Each authenticated mutating request through the tailnet listener (if remote
mode is active) writes an audit row to
`~/.gstack/security/ios-qa-audit.jsonl`.
## Modes
**Local-USB mode (default).** Daemon binds loopback only; no Tailscale
required. The spawning skill gets full-surface access. Best for solo
development.
**Tailnet mode (`--tailnet`).** Daemon additionally binds the Tailscale
interface (never `0.0.0.0`). Requires `tailscaled` to be running locally and
the daemon to be able to read `/var/run/tailscale.sock`. Fails closed if the
socket is missing, permission-denied, or returns an unparseable WhoIs
response. Remote agents hit `POST /auth/mint` over tailnet, daemon
canonicalizes identity via WhoIs, checks the allowlist file, mints a
session token. See `ios-qa/docs/tailscale-acl-example.md`.
**Capability tiers (tailnet mode).** Minted tokens default to `interact`
(taps, swipes, types). Higher tiers require explicit owner mint:
- **observe:** `/screenshot`, `/elements`, `GET /state/*`, `/healthz`,
`/session/heartbeat`.
- **interact:** observe + `/tap`, `/swipe`, `/type`.
- **mutate:** interact + `POST /state/<key>`.
- **restore:** mutate + `POST /state/restore`.
Owner mints via `gstack-ios-qa-mint --remote <identity> --capability <tier>`
on the Mac. Self-service mint over tailnet only succeeds for already-allowlisted
identities.
**Recording mode (`--recording`).** DebugOverlay renders a small diagonal
"AGENT DEMO" watermark in a corner so screencasts are unambiguous about the
device being agent-driven.
## Demo mode
If the user says "demo", "demo mode", "show me", or "I want to see it
working", run in **DEMO MODE**. This changes how the agent interacts with
the app:
**DEMO MODE OVERRIDES ALL OTHER RULES.** When demo mode is active, the
agent MUST drive every action through visible UI (`/tap`, `/swipe`, `/type`)
and NEVER use `POST /state/*` writes to skip steps.

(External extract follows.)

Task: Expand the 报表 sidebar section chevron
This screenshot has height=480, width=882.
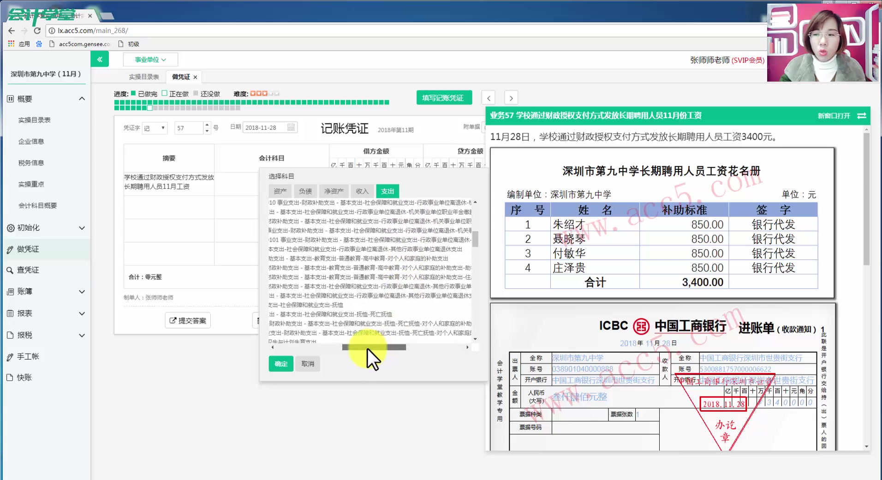Action: coord(82,313)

Viewers see the agent
type every key, tap every button. The on-device DebugOverlay attribution
chip shows "Driven by Claude Code (demo)" or the remote agent identity.
In demo mode, the screencap rate is bumped to 4fps so the recording feels
live.
## Failure modes + recovery
| Symptom | Likely cause | Action |
|---|---|---|
| `curl: connection refused` to daemon | daemon crashed | Re-run `/ios-qa`; spawn-race lock will fail closed |
| `403 identity_not_allowed` from `/auth/mint` | identity missing from allowlist | Run `gstack-ios-qa-mint --remote <identity>` on the Mac |
| `409 schema_mismatch` on `/state/restore` | snapshot from older app build | Discard the snapshot; re-capture |
| `503 device_disconnected` from proxy | USB tunnel dropped | Reconnect device; daemon auto-reconnects within 30s |
| `429 rate_limited` from `/auth/mint` | >10 mints/min from one identity | Wait 60s; check audit log for anomalies |
| `413 body_too_large` on `/state/restore` | snapshot >1MB | Increase `--max-body` or trim snapshot |
## Cleanup
Use `/ios-clean` to remove the DebugBridge SPM dependency and all `#if DEBUG`
wiring before a Release build. This is a convenience flow; the structural
Release-build guard (Package.swift `.when(configuration: .debug)` + CI
`swift build -c release` check) is the safety-critical path.